==== Record excerpts

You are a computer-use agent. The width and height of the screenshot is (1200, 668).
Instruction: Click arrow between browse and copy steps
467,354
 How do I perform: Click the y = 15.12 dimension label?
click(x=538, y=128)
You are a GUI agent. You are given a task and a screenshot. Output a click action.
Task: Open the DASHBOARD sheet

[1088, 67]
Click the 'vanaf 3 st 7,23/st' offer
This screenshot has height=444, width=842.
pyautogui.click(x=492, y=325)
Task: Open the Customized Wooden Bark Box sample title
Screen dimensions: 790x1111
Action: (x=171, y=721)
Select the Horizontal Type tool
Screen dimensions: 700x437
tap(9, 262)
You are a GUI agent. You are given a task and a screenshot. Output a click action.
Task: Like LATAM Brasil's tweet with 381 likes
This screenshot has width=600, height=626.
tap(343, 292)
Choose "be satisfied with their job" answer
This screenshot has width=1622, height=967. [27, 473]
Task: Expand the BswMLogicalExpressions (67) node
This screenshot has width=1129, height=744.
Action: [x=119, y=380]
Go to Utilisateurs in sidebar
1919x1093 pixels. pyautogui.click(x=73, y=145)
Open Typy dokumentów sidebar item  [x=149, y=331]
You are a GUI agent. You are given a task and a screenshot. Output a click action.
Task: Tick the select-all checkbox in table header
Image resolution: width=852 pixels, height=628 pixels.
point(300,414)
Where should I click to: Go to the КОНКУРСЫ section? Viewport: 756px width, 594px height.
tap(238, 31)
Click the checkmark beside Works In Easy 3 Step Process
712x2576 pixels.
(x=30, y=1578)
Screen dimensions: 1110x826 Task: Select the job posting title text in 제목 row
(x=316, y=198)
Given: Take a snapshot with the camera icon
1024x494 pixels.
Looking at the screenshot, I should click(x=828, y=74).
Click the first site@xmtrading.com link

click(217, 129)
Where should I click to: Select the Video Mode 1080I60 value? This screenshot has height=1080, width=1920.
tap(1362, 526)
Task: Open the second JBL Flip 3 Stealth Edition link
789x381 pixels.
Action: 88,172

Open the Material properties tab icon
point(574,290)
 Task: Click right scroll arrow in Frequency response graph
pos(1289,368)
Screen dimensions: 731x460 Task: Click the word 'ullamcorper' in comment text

========

— Problem —
Set down the listing again, exactly.

— Answer box —
You are a computer-use agent. The width and height of the screenshot is (1200, 668).
Instruction: Click arrow between browse and copy steps
467,354
 How do I perform: Click the y = 15.12 dimension label?
click(x=538, y=128)
You are a GUI agent. You are given a task and a screenshot. Output a click action.
Task: Open the DASHBOARD sheet

[1088, 67]
Click the 'vanaf 3 st 7,23/st' offer
This screenshot has height=444, width=842.
pyautogui.click(x=492, y=325)
Task: Open the Customized Wooden Bark Box sample title
Screen dimensions: 790x1111
Action: (x=171, y=721)
Select the Horizontal Type tool
Screen dimensions: 700x437
tap(9, 262)
You are a GUI agent. You are given a task and a screenshot. Output a click action.
Task: Like LATAM Brasil's tweet with 381 likes
This screenshot has width=600, height=626.
tap(343, 292)
Choose "be satisfied with their job" answer
This screenshot has width=1622, height=967. [27, 473]
Task: Expand the BswMLogicalExpressions (67) node
This screenshot has width=1129, height=744.
Action: [x=119, y=380]
Go to Utilisateurs in sidebar
1919x1093 pixels. pyautogui.click(x=73, y=145)
Open Typy dokumentów sidebar item  [x=149, y=331]
You are a GUI agent. You are given a task and a screenshot. Output a click action.
Task: Tick the select-all checkbox in table header
Image resolution: width=852 pixels, height=628 pixels.
point(300,414)
Where should I click to: Go to the КОНКУРСЫ section? Viewport: 756px width, 594px height.
tap(238, 31)
Click the checkmark beside Works In Easy 3 Step Process
712x2576 pixels.
(x=30, y=1578)
Screen dimensions: 1110x826 Task: Select the job posting title text in 제목 row
(x=316, y=198)
Given: Take a snapshot with the camera icon
1024x494 pixels.
Looking at the screenshot, I should click(x=828, y=74).
Click the first site@xmtrading.com link

click(217, 129)
Where should I click to: Select the Video Mode 1080I60 value? This screenshot has height=1080, width=1920.
tap(1362, 526)
Task: Open the second JBL Flip 3 Stealth Edition link
789x381 pixels.
Action: 88,172

Open the Material properties tab icon
point(574,290)
 Task: Click right scroll arrow in Frequency response graph
pos(1289,368)
Screen dimensions: 731x460 Task: Click the word 'ullamcorper' in comment text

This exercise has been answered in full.